“Bill Sweeney CTO, Americas, BAE Systems, sat down with Harvard Business Review and discussed the importance of executives personally knowing how strong their company’s cyber defenses are, as well as the expected responses for attacks or breaches.”
All companies connected to the internet are vulnerable to cyber attacks. And the potential losses are significant. Retail giant Target, for example, estimated its losses from a 2013 data breach at more than $250 million. What’s more, according to a recent survey conducted for BAE Systems of 300 managers in the financial services, insurance, and IT/tech industries in the U.S., 85% of respondents listed reputational damage as the most prominent result of a data breach, with 74% citing legal liability as the second largest concern.
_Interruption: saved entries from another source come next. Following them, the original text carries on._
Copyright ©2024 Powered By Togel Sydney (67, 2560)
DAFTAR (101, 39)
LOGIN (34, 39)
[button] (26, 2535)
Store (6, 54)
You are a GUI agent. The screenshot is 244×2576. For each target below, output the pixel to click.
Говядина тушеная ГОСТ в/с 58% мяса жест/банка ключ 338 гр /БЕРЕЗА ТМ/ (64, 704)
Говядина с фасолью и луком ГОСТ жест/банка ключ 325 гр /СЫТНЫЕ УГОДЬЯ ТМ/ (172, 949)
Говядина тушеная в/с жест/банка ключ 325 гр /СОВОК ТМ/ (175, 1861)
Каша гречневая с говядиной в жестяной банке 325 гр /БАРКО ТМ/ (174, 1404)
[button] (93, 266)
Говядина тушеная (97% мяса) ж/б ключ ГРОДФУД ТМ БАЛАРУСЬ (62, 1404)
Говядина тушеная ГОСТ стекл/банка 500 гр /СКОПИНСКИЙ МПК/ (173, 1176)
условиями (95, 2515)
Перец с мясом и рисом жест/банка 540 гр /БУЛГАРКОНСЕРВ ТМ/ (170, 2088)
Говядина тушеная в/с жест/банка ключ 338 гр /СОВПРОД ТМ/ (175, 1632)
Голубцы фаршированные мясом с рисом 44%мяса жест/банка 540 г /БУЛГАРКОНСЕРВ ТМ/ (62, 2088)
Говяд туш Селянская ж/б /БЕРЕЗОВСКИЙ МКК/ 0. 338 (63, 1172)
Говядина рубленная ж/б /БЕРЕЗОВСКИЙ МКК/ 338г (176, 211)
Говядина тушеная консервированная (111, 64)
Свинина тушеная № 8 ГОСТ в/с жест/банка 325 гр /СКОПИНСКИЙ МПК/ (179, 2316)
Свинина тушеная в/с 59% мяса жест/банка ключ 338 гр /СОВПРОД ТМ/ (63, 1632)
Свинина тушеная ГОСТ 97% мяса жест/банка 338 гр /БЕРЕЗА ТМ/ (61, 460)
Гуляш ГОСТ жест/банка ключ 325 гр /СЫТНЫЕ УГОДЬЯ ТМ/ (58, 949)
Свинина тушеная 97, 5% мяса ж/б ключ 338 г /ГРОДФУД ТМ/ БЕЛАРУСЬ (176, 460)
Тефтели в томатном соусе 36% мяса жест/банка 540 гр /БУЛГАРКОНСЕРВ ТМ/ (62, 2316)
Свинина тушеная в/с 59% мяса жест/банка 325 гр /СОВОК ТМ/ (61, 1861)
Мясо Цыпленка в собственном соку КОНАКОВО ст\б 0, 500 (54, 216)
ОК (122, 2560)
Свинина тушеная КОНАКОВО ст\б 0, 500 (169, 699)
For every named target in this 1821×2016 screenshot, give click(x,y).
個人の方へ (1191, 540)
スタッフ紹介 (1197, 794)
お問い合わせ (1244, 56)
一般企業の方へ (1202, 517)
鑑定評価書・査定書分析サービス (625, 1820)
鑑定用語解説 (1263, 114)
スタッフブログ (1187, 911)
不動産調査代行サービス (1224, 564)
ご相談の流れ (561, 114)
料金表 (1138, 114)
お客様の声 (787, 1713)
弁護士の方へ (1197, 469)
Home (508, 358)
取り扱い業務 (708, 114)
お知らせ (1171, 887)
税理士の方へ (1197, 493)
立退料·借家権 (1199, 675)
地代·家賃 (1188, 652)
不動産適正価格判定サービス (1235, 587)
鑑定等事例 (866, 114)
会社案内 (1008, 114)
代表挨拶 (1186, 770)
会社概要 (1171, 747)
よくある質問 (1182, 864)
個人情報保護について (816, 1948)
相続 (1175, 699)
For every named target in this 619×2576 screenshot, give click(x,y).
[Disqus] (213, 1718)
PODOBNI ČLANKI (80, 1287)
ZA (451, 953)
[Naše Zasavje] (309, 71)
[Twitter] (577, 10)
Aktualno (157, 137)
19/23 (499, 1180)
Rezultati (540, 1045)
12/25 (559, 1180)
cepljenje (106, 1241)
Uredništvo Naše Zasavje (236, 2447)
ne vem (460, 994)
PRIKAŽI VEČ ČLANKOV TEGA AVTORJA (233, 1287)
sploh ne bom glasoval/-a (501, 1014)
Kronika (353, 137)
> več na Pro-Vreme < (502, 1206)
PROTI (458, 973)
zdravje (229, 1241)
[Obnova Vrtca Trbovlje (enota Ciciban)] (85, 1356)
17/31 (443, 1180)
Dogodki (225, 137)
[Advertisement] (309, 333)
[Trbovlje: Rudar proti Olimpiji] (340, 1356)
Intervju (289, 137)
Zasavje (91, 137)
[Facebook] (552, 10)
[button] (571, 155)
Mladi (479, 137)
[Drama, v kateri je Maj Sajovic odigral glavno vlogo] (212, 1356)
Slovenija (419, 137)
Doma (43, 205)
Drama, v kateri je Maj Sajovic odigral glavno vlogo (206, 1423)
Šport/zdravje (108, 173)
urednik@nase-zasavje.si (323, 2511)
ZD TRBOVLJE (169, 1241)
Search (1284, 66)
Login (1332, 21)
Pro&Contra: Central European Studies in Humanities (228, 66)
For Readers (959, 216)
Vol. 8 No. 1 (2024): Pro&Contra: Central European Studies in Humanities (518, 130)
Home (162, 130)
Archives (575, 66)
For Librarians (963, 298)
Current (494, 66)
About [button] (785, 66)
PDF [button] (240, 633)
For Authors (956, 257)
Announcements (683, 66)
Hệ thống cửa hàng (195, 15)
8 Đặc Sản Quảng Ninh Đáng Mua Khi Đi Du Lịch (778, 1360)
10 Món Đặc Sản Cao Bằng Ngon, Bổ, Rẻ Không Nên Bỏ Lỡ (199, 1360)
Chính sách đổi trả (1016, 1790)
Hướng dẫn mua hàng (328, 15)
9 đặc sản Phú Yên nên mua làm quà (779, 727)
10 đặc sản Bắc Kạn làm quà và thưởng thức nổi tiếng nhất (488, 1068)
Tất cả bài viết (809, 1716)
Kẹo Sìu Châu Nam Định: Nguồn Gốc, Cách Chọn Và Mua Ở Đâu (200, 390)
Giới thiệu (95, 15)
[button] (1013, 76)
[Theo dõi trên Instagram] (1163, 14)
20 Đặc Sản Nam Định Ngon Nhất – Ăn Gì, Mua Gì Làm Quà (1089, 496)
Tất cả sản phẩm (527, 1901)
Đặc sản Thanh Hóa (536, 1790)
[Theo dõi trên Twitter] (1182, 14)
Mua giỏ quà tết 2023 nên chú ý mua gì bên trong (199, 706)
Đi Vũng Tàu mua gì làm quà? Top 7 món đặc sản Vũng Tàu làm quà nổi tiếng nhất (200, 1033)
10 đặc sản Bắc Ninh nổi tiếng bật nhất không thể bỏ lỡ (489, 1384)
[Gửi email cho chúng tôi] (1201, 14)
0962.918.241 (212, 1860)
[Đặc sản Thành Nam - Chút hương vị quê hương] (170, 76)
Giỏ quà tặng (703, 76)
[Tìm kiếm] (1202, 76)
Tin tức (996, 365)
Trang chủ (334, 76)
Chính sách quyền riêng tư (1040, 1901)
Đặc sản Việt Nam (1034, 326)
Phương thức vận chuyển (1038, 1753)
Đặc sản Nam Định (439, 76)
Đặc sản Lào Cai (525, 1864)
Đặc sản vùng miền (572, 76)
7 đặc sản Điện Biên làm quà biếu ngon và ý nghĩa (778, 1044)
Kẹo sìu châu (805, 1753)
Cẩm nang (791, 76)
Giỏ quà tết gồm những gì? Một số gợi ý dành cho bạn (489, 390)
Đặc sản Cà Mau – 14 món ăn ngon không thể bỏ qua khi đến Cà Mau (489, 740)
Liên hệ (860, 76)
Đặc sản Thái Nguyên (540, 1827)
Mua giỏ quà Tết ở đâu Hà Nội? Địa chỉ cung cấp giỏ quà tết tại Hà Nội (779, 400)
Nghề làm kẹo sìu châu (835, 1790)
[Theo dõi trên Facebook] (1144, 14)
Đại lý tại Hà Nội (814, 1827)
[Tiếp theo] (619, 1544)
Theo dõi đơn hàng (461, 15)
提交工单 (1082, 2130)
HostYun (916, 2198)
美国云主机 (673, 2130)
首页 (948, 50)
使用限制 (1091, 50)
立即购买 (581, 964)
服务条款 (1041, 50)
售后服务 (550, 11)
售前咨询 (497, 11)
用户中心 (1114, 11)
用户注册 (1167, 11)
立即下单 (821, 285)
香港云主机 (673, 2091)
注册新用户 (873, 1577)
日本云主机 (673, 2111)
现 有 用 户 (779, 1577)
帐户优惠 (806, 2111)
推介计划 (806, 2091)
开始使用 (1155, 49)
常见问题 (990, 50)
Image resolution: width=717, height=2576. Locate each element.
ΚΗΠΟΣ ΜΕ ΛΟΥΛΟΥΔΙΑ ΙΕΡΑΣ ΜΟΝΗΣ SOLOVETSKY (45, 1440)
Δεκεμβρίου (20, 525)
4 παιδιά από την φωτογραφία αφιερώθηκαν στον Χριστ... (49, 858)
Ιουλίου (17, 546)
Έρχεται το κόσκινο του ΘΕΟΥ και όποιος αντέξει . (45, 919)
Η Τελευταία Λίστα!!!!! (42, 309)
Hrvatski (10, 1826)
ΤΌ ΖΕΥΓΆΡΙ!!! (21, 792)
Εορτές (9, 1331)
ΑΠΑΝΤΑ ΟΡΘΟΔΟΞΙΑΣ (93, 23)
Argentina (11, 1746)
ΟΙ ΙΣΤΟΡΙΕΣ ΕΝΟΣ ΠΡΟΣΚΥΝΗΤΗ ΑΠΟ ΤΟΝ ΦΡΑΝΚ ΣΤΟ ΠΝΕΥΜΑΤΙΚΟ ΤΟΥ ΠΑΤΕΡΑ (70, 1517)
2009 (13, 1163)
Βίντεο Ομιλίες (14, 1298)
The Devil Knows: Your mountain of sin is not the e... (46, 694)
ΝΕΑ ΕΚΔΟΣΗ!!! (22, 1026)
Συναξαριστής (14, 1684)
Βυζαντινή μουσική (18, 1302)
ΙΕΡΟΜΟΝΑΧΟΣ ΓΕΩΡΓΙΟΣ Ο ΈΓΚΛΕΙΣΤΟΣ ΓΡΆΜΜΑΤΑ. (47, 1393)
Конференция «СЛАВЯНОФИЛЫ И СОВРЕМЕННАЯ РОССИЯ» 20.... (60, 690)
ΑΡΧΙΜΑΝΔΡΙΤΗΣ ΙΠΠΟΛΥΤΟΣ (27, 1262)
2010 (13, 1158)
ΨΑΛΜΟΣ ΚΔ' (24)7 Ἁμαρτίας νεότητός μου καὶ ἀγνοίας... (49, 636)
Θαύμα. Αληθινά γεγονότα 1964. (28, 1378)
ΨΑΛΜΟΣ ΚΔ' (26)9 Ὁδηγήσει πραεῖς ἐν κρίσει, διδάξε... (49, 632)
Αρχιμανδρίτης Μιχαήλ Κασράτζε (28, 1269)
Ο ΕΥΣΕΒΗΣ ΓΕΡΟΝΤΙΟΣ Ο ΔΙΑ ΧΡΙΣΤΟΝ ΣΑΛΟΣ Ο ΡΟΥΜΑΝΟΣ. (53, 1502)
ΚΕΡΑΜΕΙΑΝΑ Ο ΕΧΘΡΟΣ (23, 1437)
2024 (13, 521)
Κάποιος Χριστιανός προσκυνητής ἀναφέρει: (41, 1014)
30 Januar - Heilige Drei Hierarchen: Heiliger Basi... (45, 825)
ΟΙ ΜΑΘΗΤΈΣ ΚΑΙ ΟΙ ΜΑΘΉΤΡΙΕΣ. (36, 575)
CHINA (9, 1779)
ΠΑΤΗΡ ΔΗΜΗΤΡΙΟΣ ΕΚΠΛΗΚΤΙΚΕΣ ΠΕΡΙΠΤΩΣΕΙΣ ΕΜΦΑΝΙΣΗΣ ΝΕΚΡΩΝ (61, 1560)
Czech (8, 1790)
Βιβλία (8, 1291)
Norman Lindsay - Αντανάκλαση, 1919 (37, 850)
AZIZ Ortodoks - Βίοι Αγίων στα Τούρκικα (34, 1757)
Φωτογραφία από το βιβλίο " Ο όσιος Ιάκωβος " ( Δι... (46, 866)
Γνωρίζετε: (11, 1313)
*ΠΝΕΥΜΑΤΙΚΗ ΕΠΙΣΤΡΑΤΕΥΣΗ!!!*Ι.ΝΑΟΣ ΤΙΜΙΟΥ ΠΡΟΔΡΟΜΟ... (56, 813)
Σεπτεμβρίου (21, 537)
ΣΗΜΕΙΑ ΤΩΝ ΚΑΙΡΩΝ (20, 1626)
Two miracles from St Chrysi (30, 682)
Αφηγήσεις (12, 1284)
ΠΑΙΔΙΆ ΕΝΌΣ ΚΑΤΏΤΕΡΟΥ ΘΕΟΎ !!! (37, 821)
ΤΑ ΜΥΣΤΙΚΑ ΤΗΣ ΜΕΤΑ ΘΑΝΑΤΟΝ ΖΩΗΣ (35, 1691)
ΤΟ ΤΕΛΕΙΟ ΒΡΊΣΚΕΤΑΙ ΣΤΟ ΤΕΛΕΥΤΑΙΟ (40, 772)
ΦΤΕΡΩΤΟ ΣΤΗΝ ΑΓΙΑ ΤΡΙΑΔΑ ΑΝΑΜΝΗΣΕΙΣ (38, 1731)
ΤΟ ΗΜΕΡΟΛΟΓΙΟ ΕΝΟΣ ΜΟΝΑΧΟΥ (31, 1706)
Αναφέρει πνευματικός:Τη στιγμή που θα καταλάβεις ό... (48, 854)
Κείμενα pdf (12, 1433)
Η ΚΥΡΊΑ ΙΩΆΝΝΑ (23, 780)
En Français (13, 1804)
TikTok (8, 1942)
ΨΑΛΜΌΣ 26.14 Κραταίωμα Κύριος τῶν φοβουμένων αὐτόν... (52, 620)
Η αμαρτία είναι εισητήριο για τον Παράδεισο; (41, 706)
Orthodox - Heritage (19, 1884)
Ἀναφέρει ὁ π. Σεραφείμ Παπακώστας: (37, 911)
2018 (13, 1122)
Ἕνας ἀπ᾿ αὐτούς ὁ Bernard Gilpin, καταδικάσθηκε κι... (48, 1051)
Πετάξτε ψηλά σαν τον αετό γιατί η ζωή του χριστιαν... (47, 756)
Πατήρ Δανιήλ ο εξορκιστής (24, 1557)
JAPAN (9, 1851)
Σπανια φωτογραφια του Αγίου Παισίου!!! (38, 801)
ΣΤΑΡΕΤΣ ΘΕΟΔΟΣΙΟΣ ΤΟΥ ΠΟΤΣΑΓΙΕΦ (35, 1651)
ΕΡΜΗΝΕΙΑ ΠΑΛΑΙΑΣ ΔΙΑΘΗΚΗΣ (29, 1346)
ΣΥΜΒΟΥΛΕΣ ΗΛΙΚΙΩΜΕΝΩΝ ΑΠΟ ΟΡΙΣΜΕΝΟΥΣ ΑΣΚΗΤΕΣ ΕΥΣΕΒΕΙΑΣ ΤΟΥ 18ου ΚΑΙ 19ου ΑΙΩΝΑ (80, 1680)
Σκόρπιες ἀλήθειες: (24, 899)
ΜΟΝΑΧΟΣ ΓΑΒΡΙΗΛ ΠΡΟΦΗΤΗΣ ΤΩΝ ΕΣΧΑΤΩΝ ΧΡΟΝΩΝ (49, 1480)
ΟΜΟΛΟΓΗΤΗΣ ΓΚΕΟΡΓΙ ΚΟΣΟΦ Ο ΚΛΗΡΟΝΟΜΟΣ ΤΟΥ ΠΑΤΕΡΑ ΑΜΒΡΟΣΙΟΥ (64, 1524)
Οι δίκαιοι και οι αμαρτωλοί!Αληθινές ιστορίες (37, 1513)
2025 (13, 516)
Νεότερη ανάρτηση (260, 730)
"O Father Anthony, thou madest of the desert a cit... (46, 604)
Liability for data breaches that affect customers leads directly to the C-suite. Executives need to personally know how strong their company’s cyber defenses are, as well as the expected responses for attacks or breaches. But according to the survey, 40% admitted that they lacked a clear understanding of the cybersecurity protocols within their organizations. This should be an urgent wake-up call to executives that cybersecurity needs to be taken seriously throughout the organization.
Executives should start by understanding what protocols they currently have in place — and where they fall short. An annual security assessment is thought to be a best practice to prevent data breaches. If performed correctly, the security assessment reveals the residual risk — the number and scale of attacks that are likely to get through. If the residual risk is acceptable, then an annual review may be sufficient. However, if the residual risk is concerning, then a semiannual or even quarterly review may not be enough. This, of course, shifts the discussion to what level of residual risk is acceptable, depending on your company.
In many ways, this risk assessment reflects the new reality of cybersecurity. In a fast-moving, hyper-connected world, the approach needs to be dynamic rather than static. For example, a dynamic approach would be to schedule two annual reviews with two different vendors and stagger them by six months. In doing so, a company can cut in half the average time a successful attack goes undetected, rather than relying on annual reviews. Extending this model so that assessments are quarterly or “on demand” in response to predetermined events — or even random checks against known threats — are other alternatives.